> > Anyway, you can lament it, but that ship has sailed.
> > If you really want to know what I'm thinking, it would be to ditch JS 
> > entirely and use ChaiScript in QML.
> 
> 
> Thanks for the response, Jason.
> 
> If I understand your salient point here, you're advocating the "traditional" 
> approach of just maintaining device-specific, not-necessarily-related code 
> bases that duplicate the same application functionality?  So, use the 
> per-platform accepted coding frameworks -- C# for Android, ObjC for iOS, Qt 
> for dekstops, etc. -- and just develop the required expertise in each area?

Not at all. Just the loftiness of Widgets everywhere is unlikely to ever be 
realized. Qt does a lot very well.
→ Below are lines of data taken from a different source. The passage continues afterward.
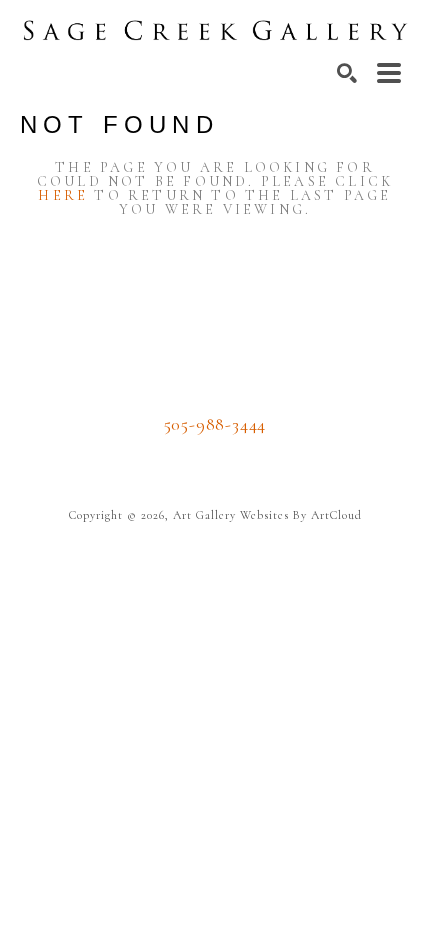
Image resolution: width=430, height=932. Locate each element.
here (63, 195)
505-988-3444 (215, 424)
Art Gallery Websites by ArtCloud (267, 515)
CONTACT (215, 454)
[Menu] (389, 73)
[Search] (347, 73)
I've heard lamenting that most people get 
QML wrong - that JS is not to be the application code, just the glue code. 
There certainly is appeal to that, C++ code is the most portable and most 
efficient, but in the end it is easier to just write JS instead of C++, though 
ChaiScript would bridge that gap. JS also bring in async issues and its own 
event loop. 

Anyway, at the end of the day, Qt is a success, and the intricacies of dealing 
with the various platforms is made manageable. I just assume there is no back 
button on the device. Android users never complain.